═════ Passage to read

Large Language Models (LLMs) are typically stateless and constrained by training cutoffs. A memory layer enables continual learning by allowing models to evolve their knowledge with experience. Cipher provides such a memory layer: it stores structured, retrieval-ready reflections so models can learn from mistakes and reinforce good practices without expensive fine-tuning or exposing ground-truth answers.
Try out Cipher here: Cipher
This experiment is carried out by Byterover team. More from Byterover here: Byterover
- Models: GPT-5-Nano and Gemini-2.5-Pro
- Framework: LiveCodeBench with Cipher memory workflow (see
LiveCodeBench/README.mdfor setup and evaluation commands) - Scenario: Code Generation with pass@k and execution-time analysis
- Memory protocol: Reflections are derived from each model’s own outputs with evaluation feedback (e.g., pass@1). We do not provide solutions; models introspect on their performance and store learnings for retrieval in subsequent runs.

══════════
═════ Listed records

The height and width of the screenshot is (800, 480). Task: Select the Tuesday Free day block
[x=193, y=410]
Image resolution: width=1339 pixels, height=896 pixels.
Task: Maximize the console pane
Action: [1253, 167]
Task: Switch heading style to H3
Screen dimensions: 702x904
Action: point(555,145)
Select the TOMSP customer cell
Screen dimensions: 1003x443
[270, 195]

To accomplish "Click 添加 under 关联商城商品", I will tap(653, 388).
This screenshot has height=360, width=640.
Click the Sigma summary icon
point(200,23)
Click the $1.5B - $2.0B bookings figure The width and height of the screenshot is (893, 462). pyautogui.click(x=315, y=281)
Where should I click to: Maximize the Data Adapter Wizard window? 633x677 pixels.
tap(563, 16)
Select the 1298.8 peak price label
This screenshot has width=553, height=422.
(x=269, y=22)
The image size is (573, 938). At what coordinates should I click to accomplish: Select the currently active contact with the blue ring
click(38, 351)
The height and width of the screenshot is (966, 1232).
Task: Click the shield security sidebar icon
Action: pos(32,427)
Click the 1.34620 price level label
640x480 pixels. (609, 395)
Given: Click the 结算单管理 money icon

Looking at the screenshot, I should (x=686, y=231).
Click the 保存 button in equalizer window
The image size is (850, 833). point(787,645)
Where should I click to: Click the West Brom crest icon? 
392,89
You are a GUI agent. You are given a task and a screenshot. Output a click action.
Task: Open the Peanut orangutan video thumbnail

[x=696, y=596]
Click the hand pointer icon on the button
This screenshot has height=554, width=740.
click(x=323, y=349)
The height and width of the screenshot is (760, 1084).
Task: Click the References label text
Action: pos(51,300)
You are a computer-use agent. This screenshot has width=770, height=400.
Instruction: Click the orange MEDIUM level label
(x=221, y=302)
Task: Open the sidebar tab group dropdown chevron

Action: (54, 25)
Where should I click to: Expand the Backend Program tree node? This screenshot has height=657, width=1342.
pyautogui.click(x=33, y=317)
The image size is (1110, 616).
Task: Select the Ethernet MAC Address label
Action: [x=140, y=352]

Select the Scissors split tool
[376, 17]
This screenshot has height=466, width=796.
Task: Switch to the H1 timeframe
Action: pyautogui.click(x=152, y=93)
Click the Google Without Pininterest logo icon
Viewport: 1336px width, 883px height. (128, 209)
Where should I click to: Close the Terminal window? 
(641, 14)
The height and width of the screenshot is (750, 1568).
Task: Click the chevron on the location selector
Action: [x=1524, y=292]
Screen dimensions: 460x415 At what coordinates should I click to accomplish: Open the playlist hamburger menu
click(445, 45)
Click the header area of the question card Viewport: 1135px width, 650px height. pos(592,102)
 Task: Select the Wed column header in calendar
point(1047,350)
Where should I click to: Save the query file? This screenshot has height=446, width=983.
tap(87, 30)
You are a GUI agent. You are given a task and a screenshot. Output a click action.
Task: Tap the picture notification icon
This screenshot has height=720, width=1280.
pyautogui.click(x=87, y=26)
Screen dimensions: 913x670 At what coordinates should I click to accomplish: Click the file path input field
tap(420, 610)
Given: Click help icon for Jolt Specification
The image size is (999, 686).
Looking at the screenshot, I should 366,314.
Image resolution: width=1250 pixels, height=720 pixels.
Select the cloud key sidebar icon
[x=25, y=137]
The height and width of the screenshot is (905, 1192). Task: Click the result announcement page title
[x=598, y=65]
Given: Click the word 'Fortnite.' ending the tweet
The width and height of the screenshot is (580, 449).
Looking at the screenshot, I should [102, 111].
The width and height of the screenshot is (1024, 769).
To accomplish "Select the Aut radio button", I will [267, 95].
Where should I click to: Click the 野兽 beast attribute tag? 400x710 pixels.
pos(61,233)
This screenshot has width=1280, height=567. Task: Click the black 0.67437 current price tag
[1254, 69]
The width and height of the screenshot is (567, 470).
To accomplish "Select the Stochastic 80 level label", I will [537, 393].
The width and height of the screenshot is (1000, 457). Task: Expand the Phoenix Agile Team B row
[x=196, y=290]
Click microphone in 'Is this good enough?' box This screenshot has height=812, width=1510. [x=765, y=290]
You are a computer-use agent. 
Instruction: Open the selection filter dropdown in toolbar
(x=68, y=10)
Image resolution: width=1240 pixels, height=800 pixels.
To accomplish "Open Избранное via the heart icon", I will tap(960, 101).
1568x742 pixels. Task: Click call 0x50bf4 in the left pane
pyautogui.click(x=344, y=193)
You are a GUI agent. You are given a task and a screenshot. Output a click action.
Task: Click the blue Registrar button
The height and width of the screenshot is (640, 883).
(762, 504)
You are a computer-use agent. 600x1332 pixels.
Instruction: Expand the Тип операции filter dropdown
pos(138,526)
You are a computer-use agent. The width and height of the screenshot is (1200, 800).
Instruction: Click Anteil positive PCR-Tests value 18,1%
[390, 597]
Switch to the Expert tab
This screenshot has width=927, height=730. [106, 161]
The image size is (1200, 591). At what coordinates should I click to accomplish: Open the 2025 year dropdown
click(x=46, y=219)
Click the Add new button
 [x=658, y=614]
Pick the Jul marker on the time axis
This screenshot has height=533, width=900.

══════════

Reproduce word for word the portion of the Cipher write-up that opens with the words containing "Try out Cipher" and closes with "in subsequent runs.". The lines above stand apart from the Cipher write-up and are not part of it.

### Finished exercise:
Try out Cipher here: Cipher
This experiment is carried out by Byterover team. More from Byterover here: Byterover
- Models: GPT-5-Nano and Gemini-2.5-Pro
- Framework: LiveCodeBench with Cipher memory workflow (see
LiveCodeBench/README.mdfor setup and evaluation commands) - Scenario: Code Generation with pass@k and execution-time analysis
- Memory protocol: Reflections are derived from each model’s own outputs with evaluation feedback (e.g., pass@1). We do not provide solutions; models introspect on their performance and store learnings for retrieval in subsequent runs.